The banking giant has been accused by the US Commodity Future Trading Commission (CFTC) of attempting to manipulate the US Dollar International Swaps and Derivatives Association Fix (ISDAFIX) – a global benchmark reference in a range of interest rate products.
The news comes a week after RBS set aside another $3.8bn (£3.1bn) ahead of an expected fine from US authorities to cover a potential settlement over its alleged role in the mis-selling of toxic mortgage-backed securities before the financial crisis.
Aitan Goelman, director of the CFTC’s division of enforcement, said it was the fourth time the organisation had taken enforcement action over attempts to manipulate the ISDAFIX.
“These actions, and the CFTC’s previous cases against those who sought to corrupt the Libor and foreign exchange benchmark rates, make clear that the Commission takes very seriously its role in ensuring the integrity of any and all benchmarks used in our markets,” he added.
Ross McEwan, RBS chief executive, strongly condemned the traders’ actions and said it was an example of “past misconduct”.
He said: “These findings make for uncomfortable reading and we have already taken significant steps to make sure this kind of behaviour cannot happen again.
“The culture and structure of RBS has changed dramatically in recent years; I’m pleased we can put this issue behind us and concentrate on the important job of building a bank that is fully focused on the best interests of its customers.”

_RECORD EXCERPTS:_
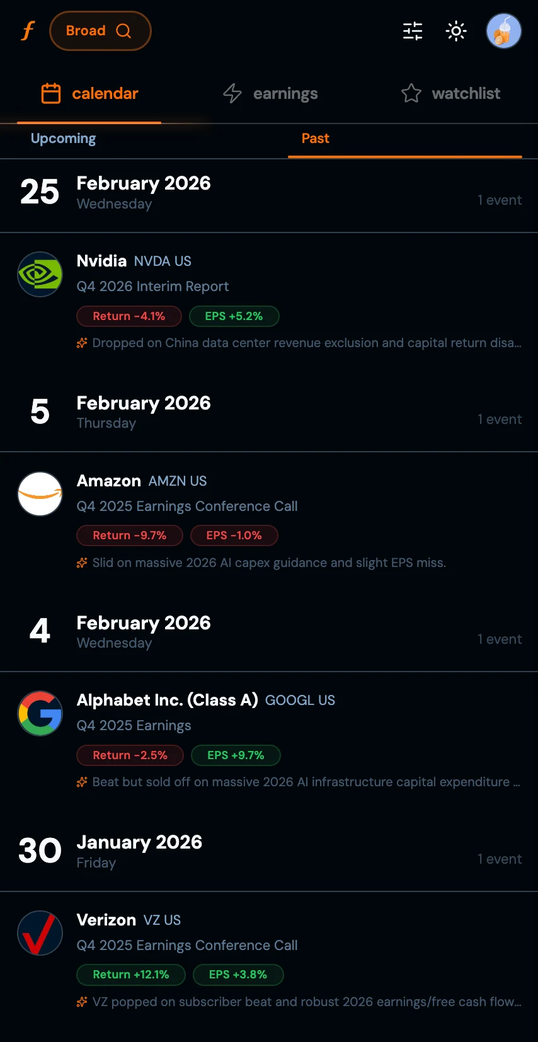Go to the watchlist tab

450,94
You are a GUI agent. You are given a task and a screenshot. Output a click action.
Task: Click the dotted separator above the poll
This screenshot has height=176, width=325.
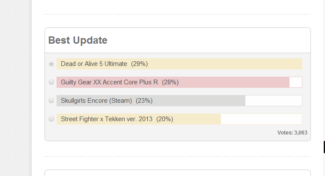[x=177, y=14]
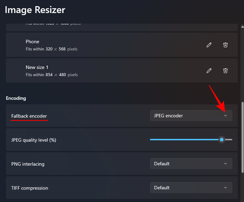
Task: Click the Image Resizer page title
Action: pos(35,10)

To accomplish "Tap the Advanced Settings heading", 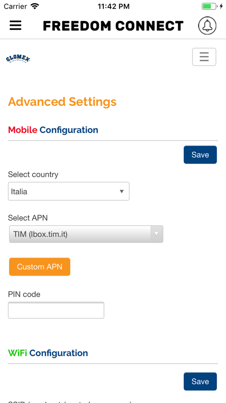I will [x=62, y=101].
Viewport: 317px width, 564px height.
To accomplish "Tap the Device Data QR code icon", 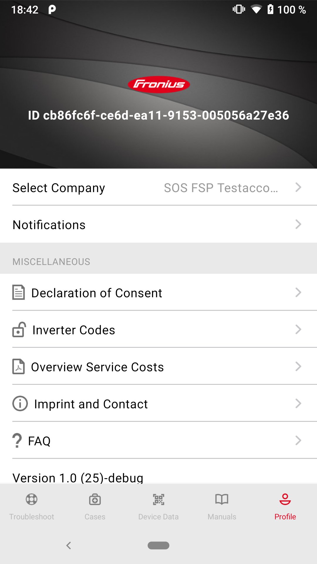I will tap(159, 499).
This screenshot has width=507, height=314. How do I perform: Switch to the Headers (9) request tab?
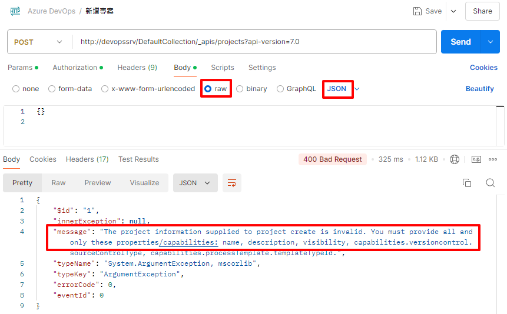(137, 68)
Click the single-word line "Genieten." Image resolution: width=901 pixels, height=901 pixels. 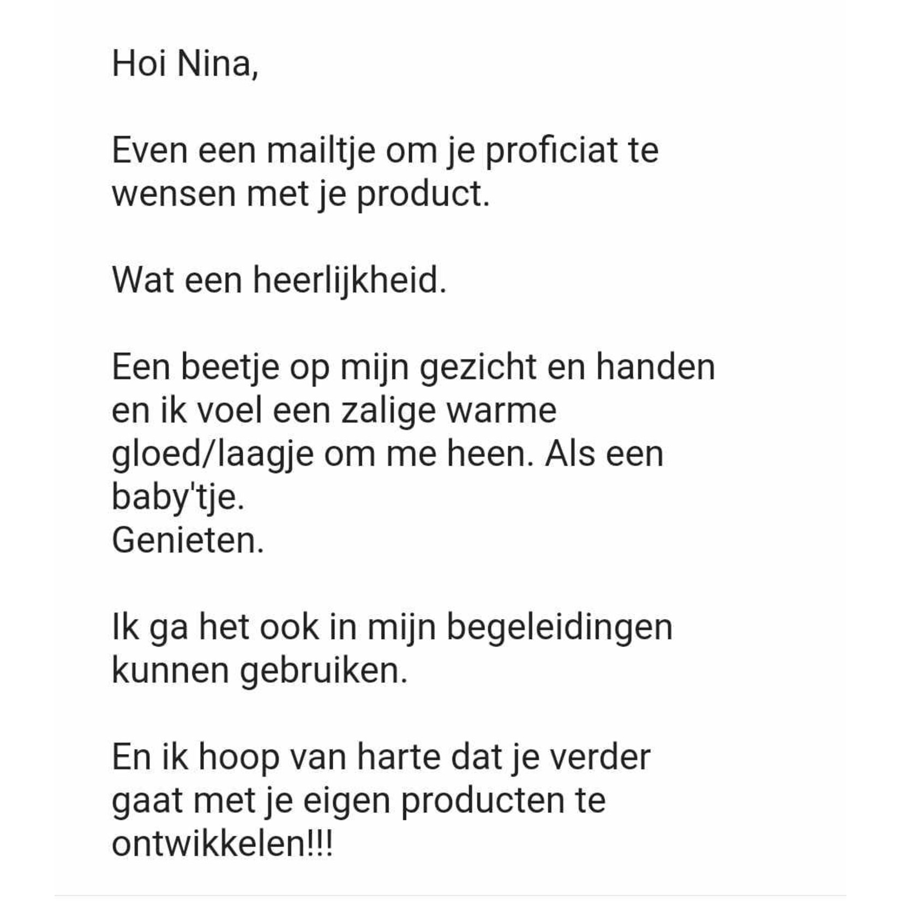click(188, 540)
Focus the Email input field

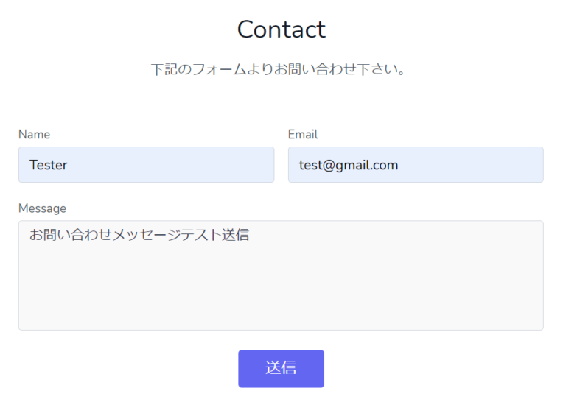click(416, 164)

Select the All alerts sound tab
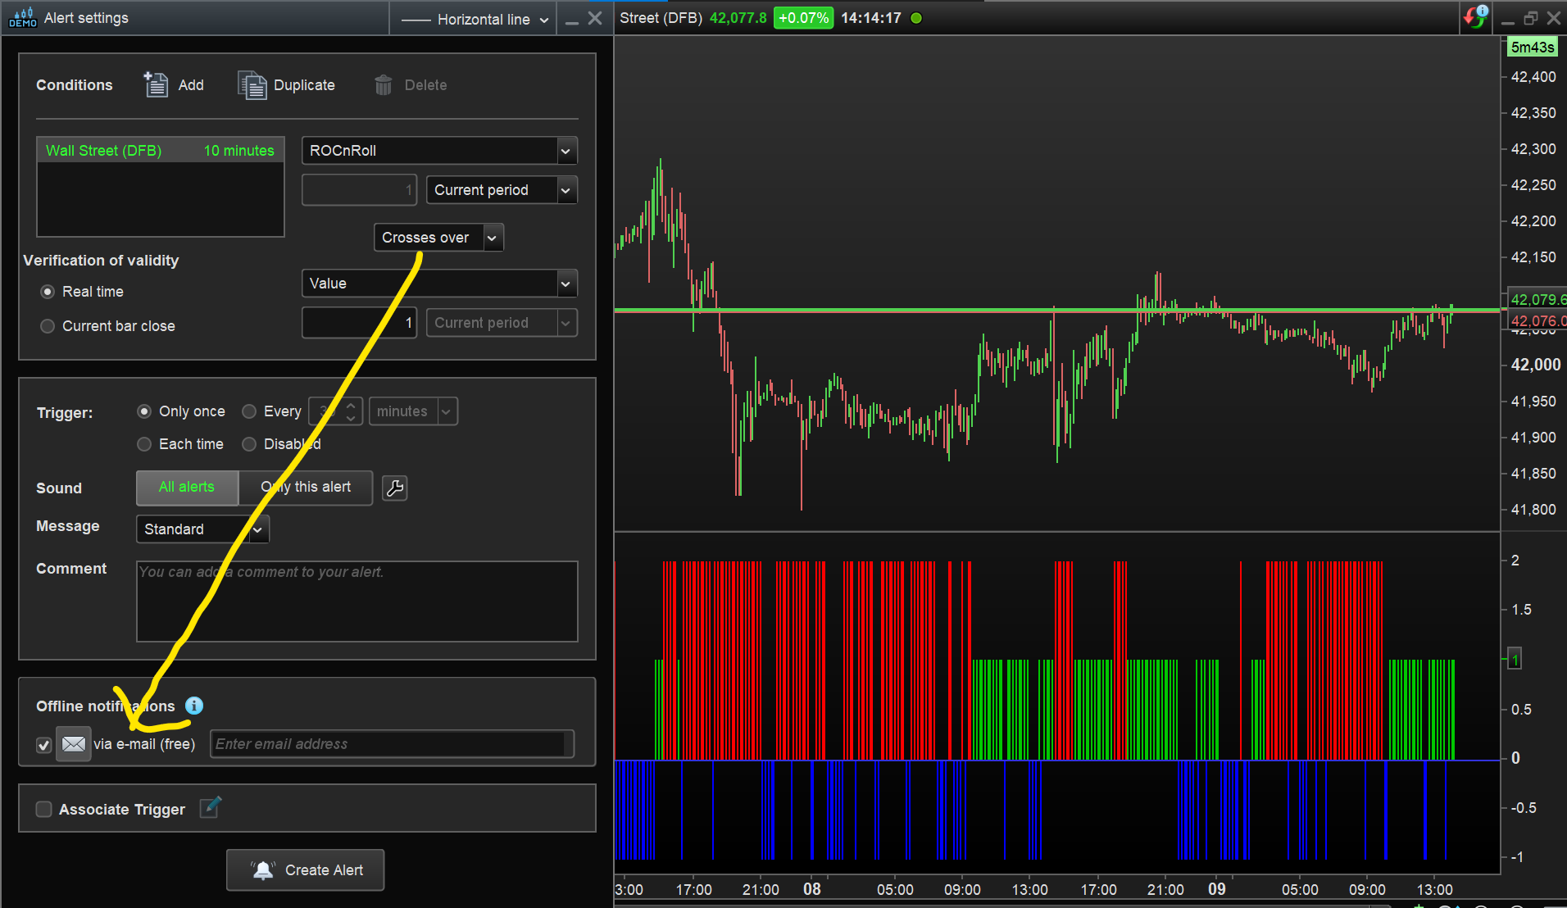[187, 488]
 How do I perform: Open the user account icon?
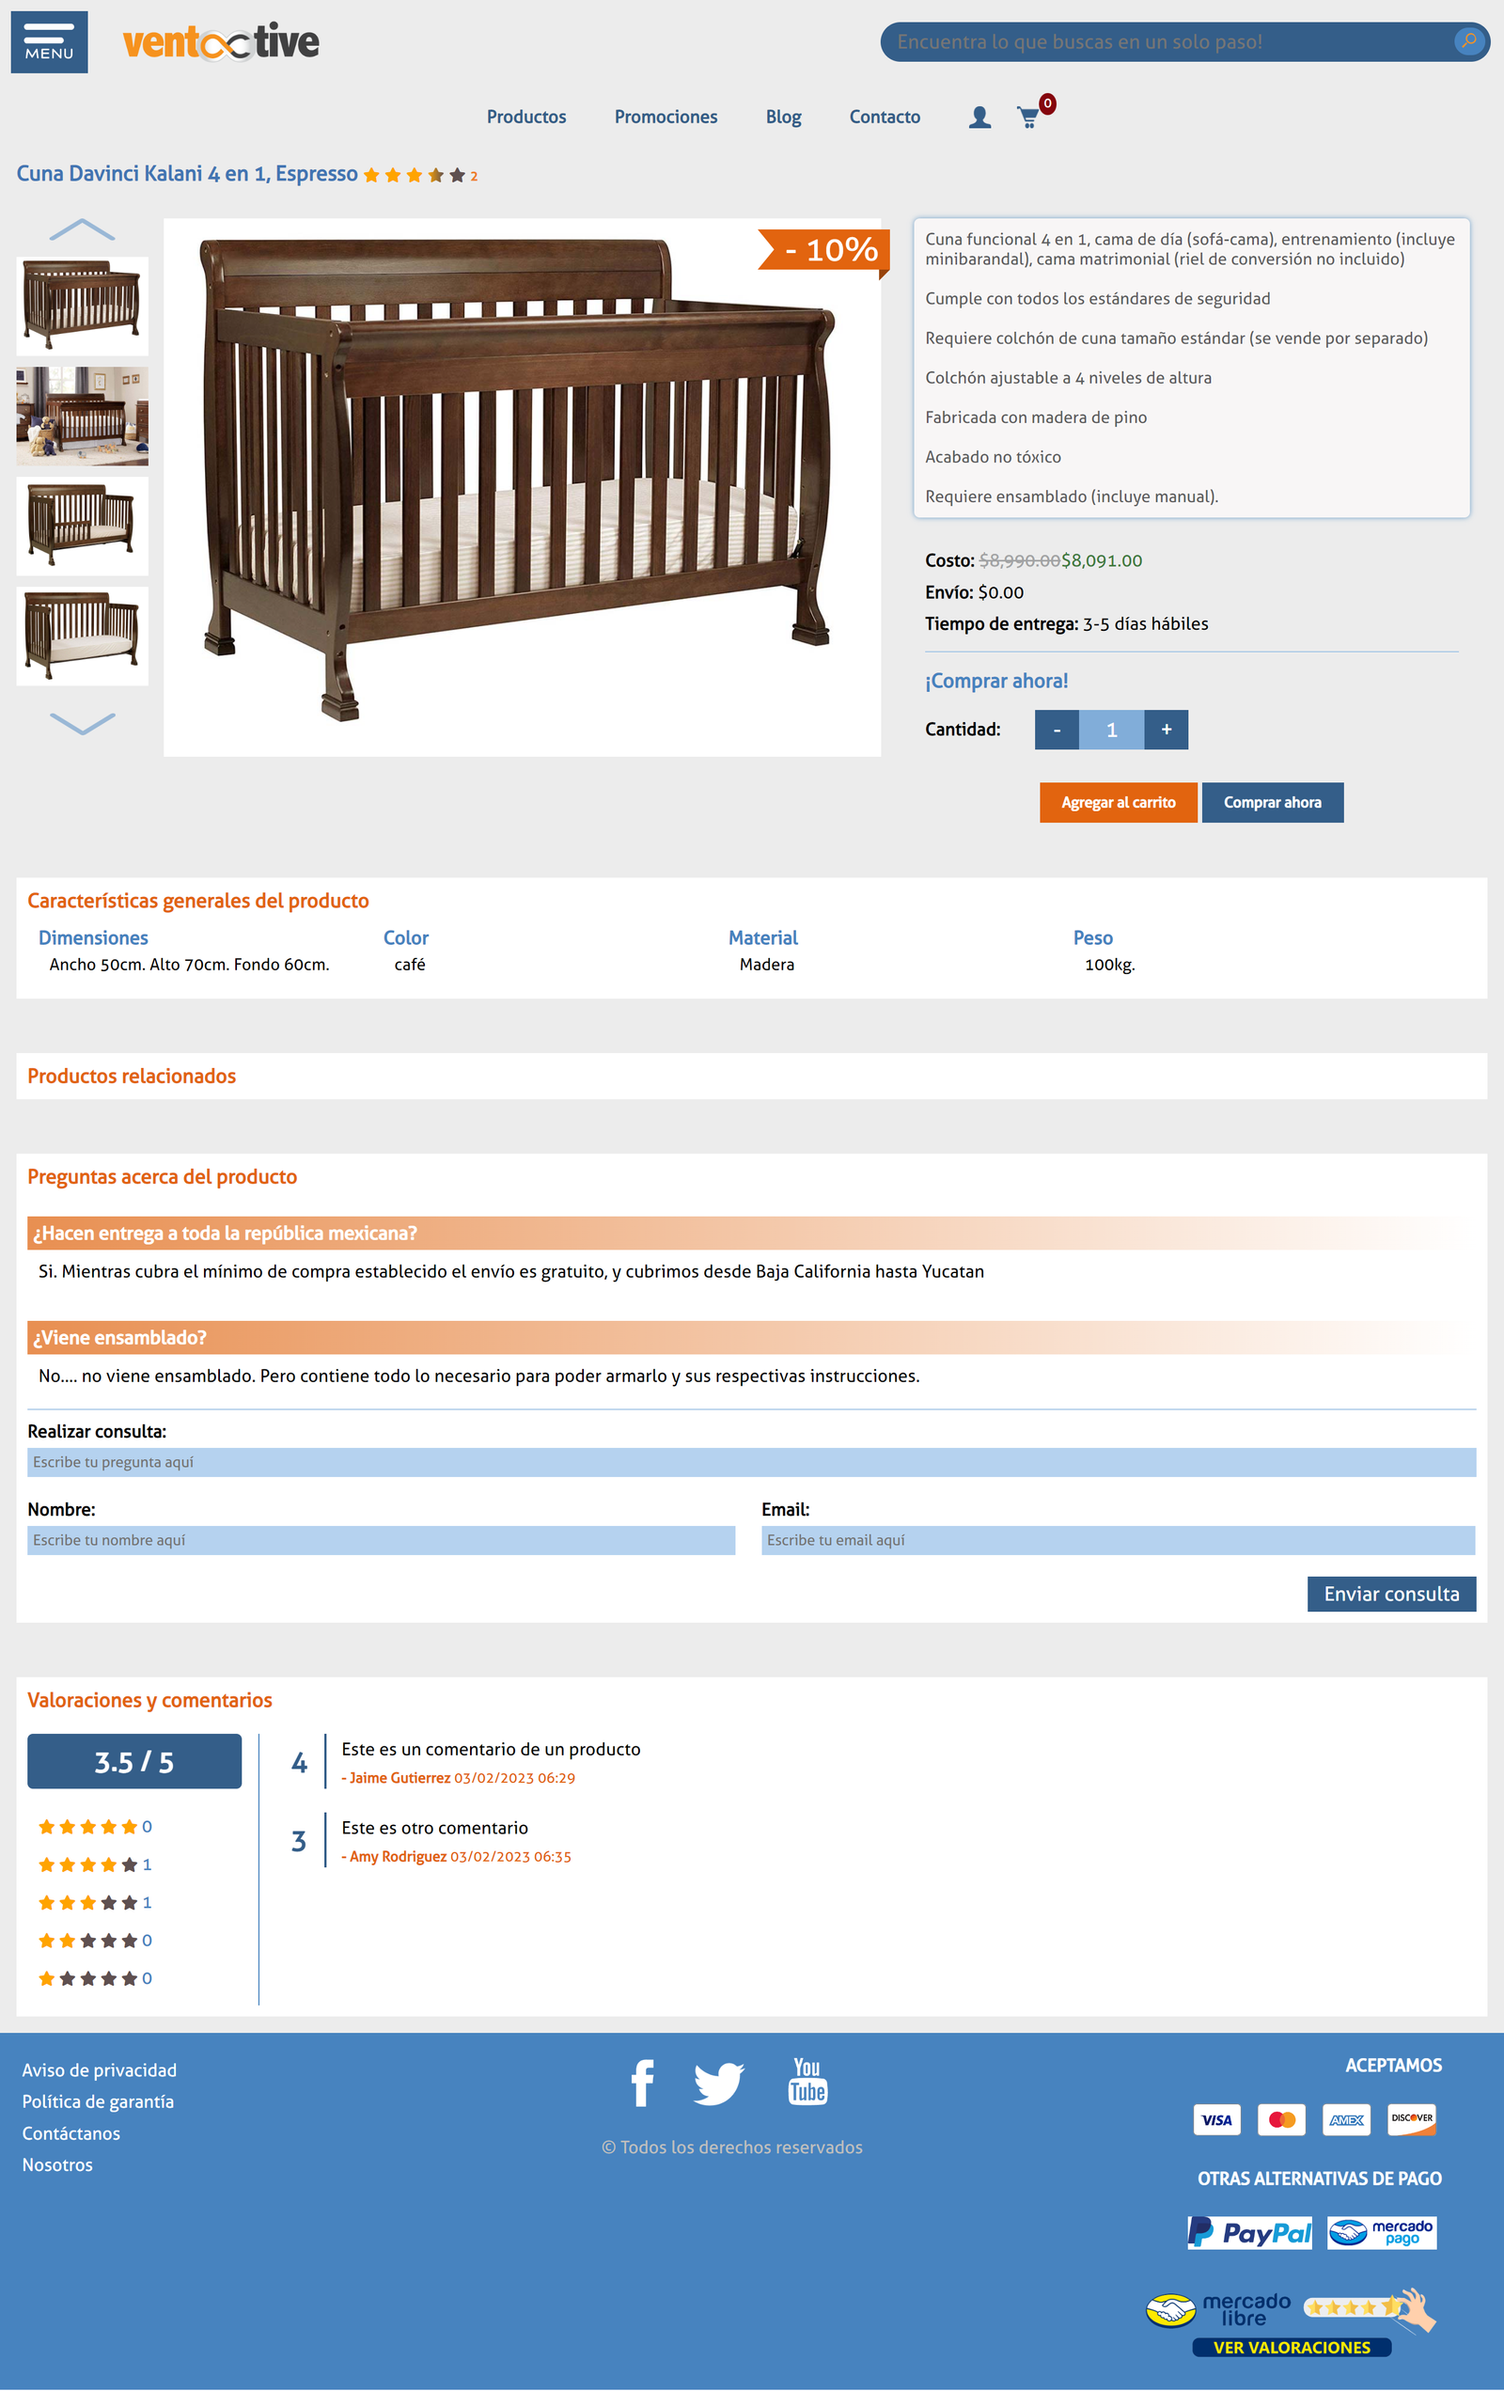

_TASK TO COMPLETE:_
In the passage about RBS, how much money did RBS set aside a week earlier ahead of an expected fine from US authorities? The lines have nothing to do with the passage about RBS.

_OUTPUT FOR THIS EXERCISE:_
$3.8bn (£3.1bn).